▶ **Problem description**
Copy out the data word for word. The images are not part of the copy.

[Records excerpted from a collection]
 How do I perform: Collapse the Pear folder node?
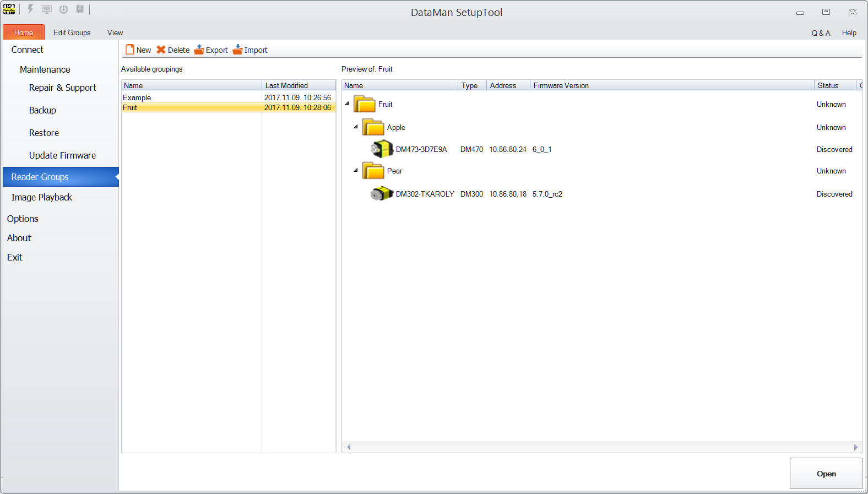point(356,170)
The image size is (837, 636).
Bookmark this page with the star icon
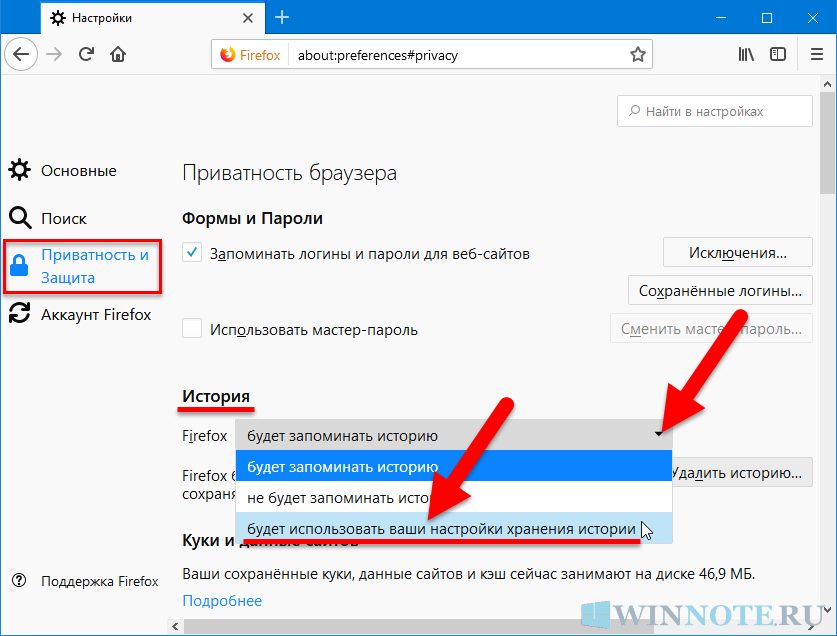(x=637, y=54)
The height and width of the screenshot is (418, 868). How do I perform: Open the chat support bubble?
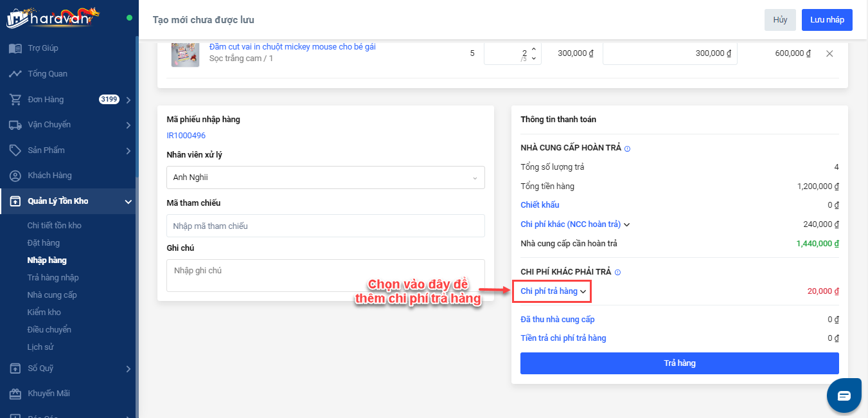coord(844,395)
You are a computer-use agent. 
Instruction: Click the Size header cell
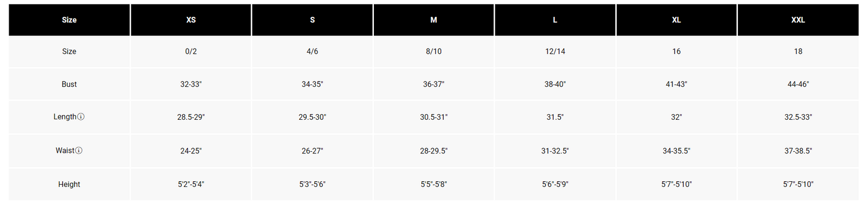(x=69, y=20)
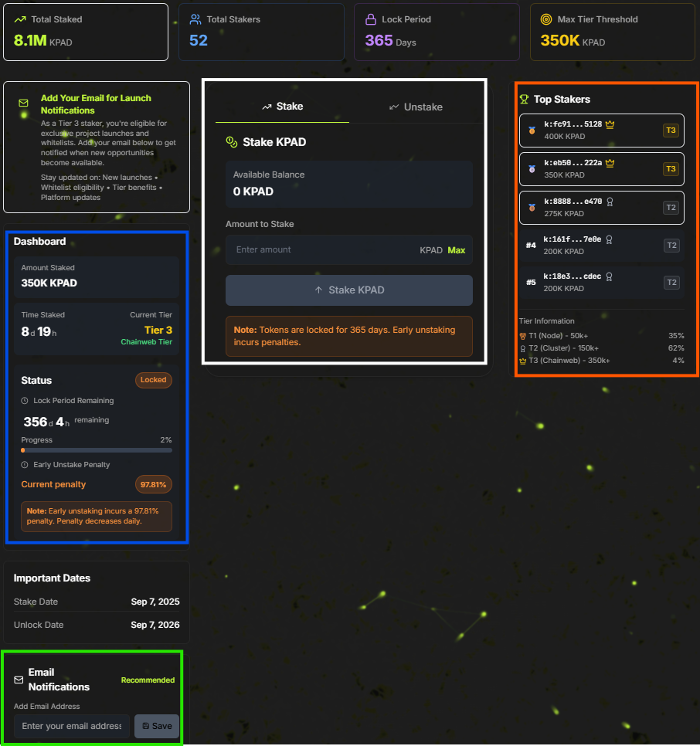This screenshot has width=700, height=746.
Task: Click the T3 badge for k:eb50...222a
Action: coord(670,169)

▶ **Exercise response**
 How do I perform: Collapse the Pear folder node?
point(356,170)
The image size is (837, 636).
Bookmark this page with the star icon
(x=637, y=54)
The height and width of the screenshot is (418, 868). How do I perform: Open the chat support bubble?
coord(844,395)
You are a computer-use agent. 
Instruction: Click the Size header cell
(x=69, y=20)
This screenshot has width=700, height=746.
Task: Click the T3 badge for k:eb50...222a
Action: coord(670,169)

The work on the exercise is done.